* Work order: With the pictures left out, please return exactly the line holding "Select the 파이크 hero portrait" and each following line until the entries end.

━━ Task material ━━

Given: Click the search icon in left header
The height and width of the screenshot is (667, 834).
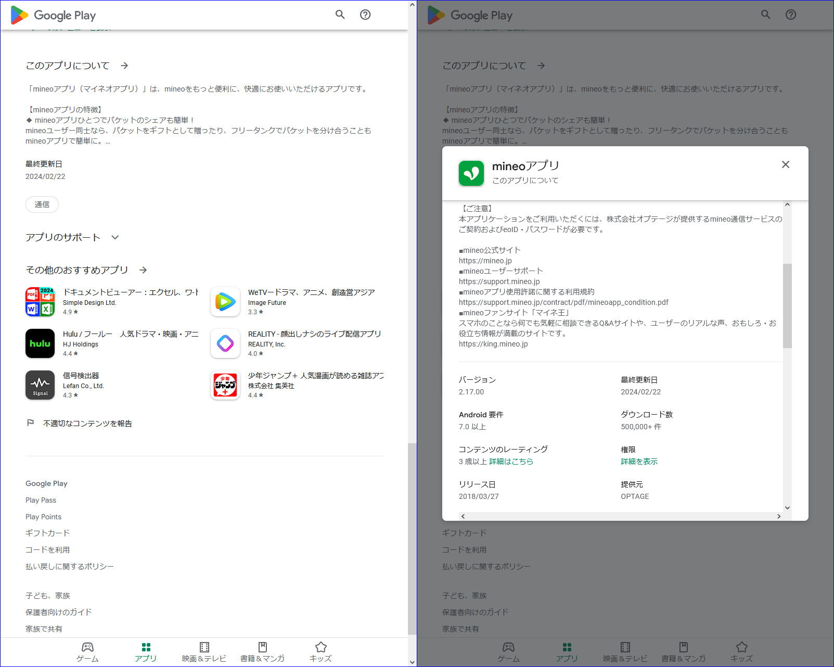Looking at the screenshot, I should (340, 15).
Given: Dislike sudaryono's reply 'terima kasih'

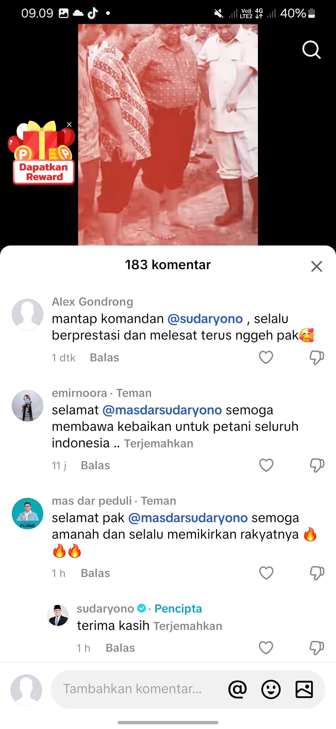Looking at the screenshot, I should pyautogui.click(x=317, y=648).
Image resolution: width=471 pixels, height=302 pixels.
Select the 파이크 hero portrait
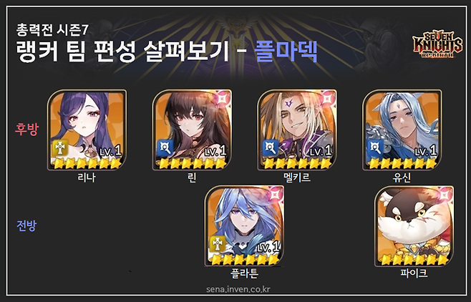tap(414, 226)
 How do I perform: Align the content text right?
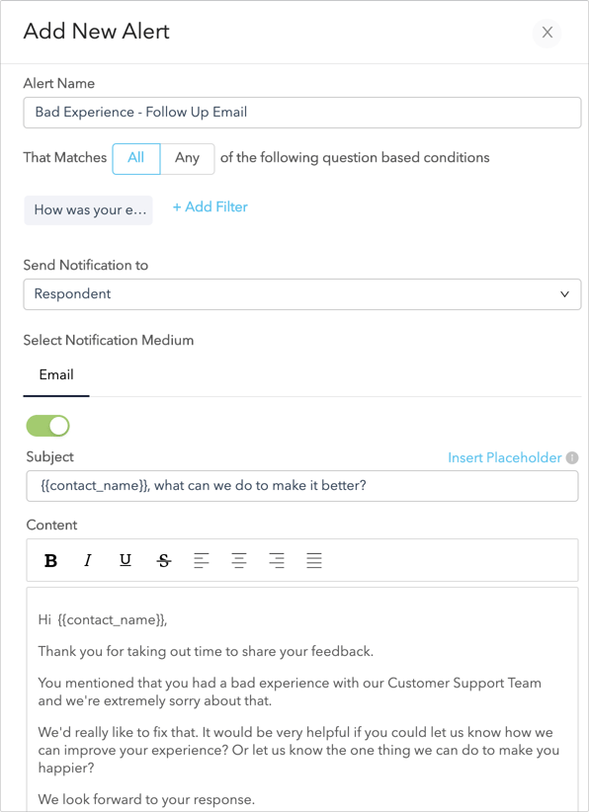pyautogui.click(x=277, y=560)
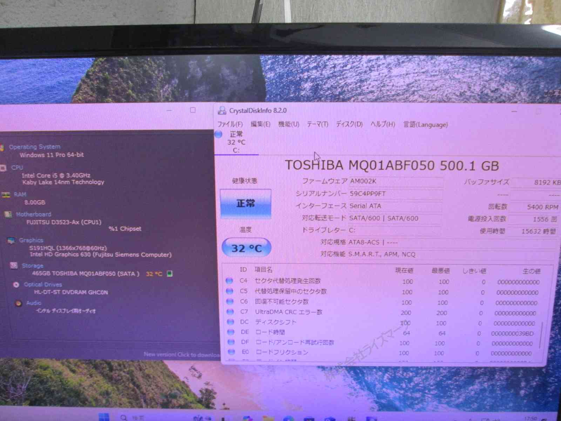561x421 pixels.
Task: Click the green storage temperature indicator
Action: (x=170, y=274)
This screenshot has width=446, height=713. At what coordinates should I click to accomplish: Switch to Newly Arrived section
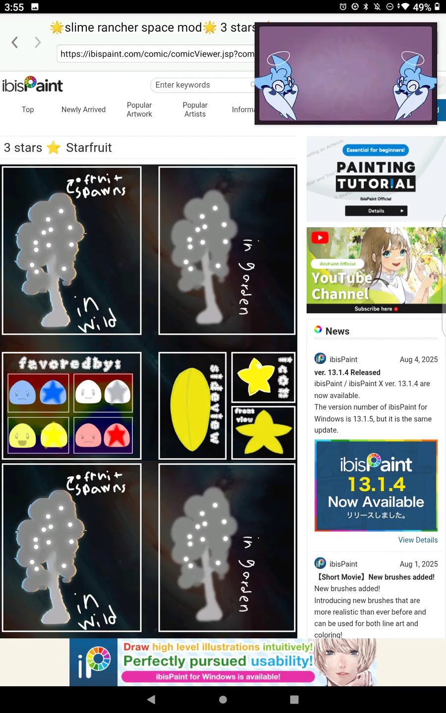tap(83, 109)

━━━

* Response for this exercise:
Select the 파이크 hero portrait
tap(414, 226)
 How do I perform: Align the content text right?
pyautogui.click(x=277, y=560)
561x421 pixels.
Task: Click the green storage temperature indicator
Action: (x=170, y=274)
This screenshot has width=446, height=713. At what coordinates should I click to accomplish: Switch to Newly Arrived section
tap(83, 109)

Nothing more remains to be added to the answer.